Recent developments in US-China trade relations have introduced significant challenges for international partners. Both nations, instigated by the US, have recently implemented additional port fees on ocean shipping firms, escalating the trade conflict and complicating an already strained global trade environment.
A significant aspect of this dispute is the Trump administration's proposal to impose substantial fees on Chinese-built and operated vessels entering US ports. These proposed fees could reach up to $1 million per transit for Chinese-operated vessels and up to $1.5 million per transit for Chinese-built vessels. While aimed at countering China's leading position in maritime logistics, these fees could disproportionately affect US farmers and ranchers, who rely heavily on affordable shipping options to export their products.

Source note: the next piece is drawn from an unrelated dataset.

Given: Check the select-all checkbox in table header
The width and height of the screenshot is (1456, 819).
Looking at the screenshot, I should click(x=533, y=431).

A ship yard at dawn with cargo awaiting loading and unloading. /VCG
Implications for agriculture
Agricultural exports are particularly vulnerable to these changes. In 2024 alone, US farmers exported over 106 million tonnes of agricultural products. More than 20 percent of US agricultural production destined for foreign markets, according to the American Farm Bureau Association (AFBA). The proposed fees could result in additional transportation costs ranging from $372 million to $930 million annually for bulk agricultural exporters, translating to increased costs per bushel of soybeans and other commodities.

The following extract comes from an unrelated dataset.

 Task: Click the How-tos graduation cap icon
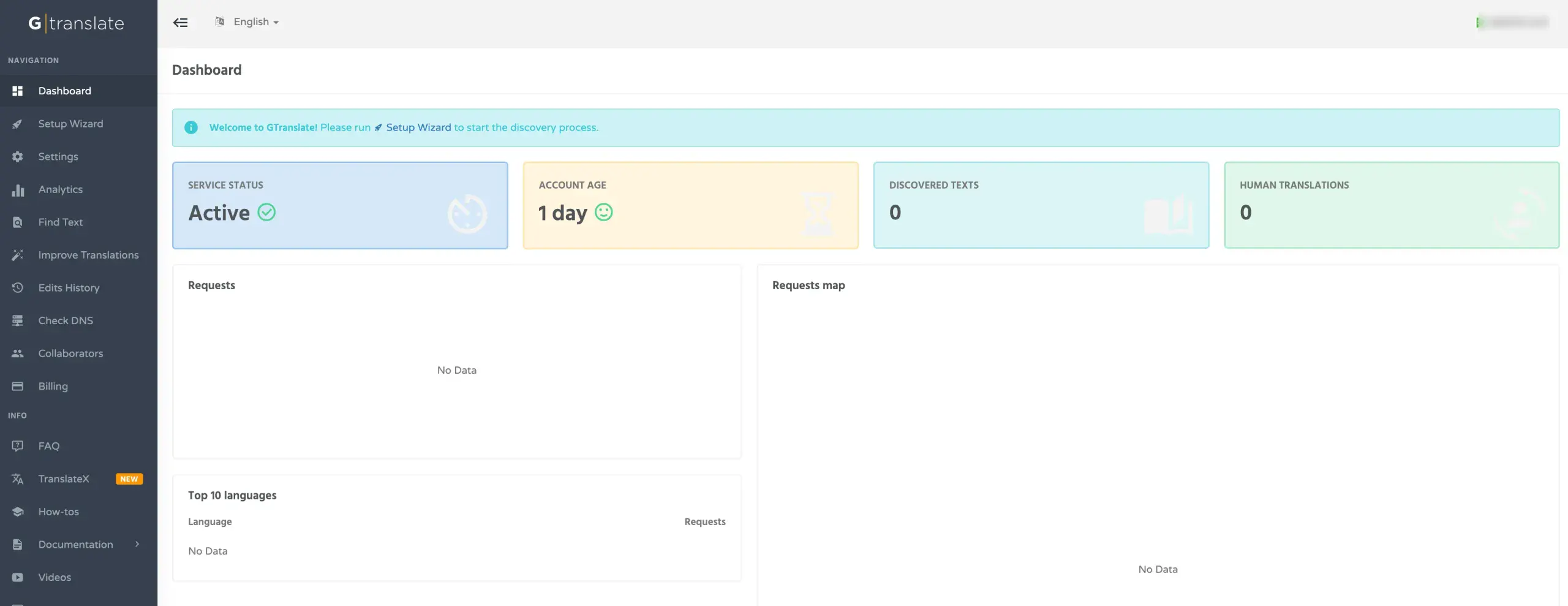17,512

A soybean farmer inspecting and pruning their crops in Maryland, US, October 10, 2025. /CFP
Broader global supply chain disruptions
The escalation of tariffs and port fees has broader implications for global supply chains. Major container lines, including Maersk, Hapag-Lloyd, and CMA CGM, slashed their exposure by switching China-linked ships out of their US shipping lanes, reported Reuters. The situation reflects a growing trend of improvisation among shipping firms as they seek to mitigate the financial impacts of these tariffs.

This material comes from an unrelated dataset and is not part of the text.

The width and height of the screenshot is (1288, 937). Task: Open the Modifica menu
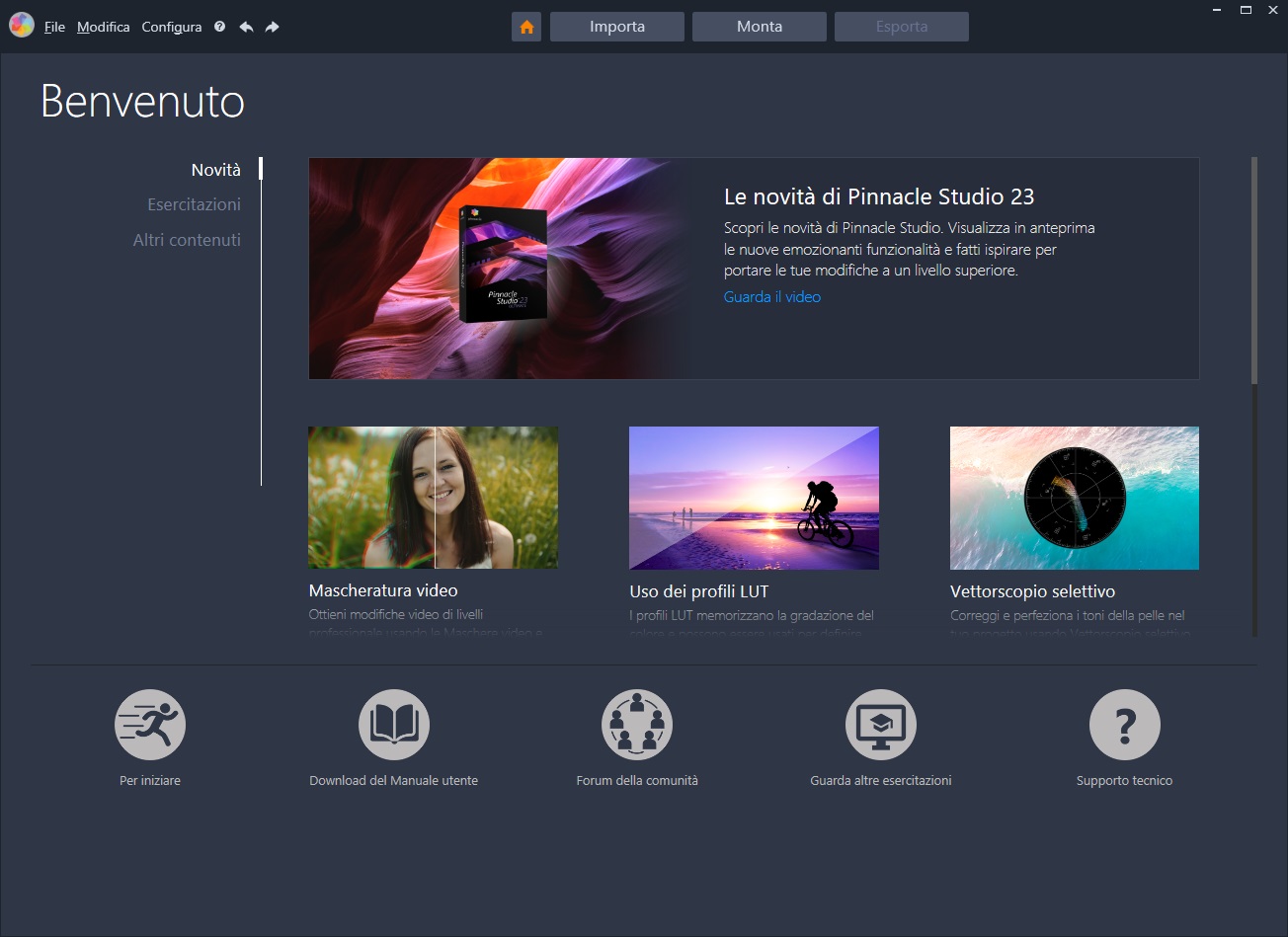tap(104, 27)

The proposed fees on Chinese-built vessels represent a significant challenge, as over 21 percent of ships calling at US ports in 2024 were Chinese-built, reported AFBA. This means a substantial share of vessels transporting US goods could be subject to these fees, further exacerbating the financial burden on American exporters.
US port competitiveness and timing challenges
Another critical aspect of the proposal includes a phased requirement that a growing percentage of US exports be transported on US-flagged and US-built vessels. This requirement, starting at 1 percent and rising to 15 percent over seven years, reported Reuters, presents serious logistical challenges given the current capacity of US shipyards, which are ill-equipped to meet such demands.
US ports also face performance issues, with foreign ports consistently outperforming them in efficiency. The competitive disadvantage for US farmers is exacerbated by major agricultural competitors like Brazil and Argentina, who may not be subject to similar fees. Higher transportation costs could shift buyer preferences toward these more cost-effective producers.
Conclusion
The introduction of port fees by the US highlights the country's failed attempts at shoring up its own failing competitiveness. While addressing China's dominance in global shipbuilding and logistics is an important policy goal, these measures could impose significant near-term costs on US agriculture and negatively affect international trade relationships. Farmers and ranchers domestically and internationally are already operating on tight margins, and would face higher freight rates, reduced competitiveness, and potential loss of market share – all while US shipbuilding capacity remains years away from scaling up.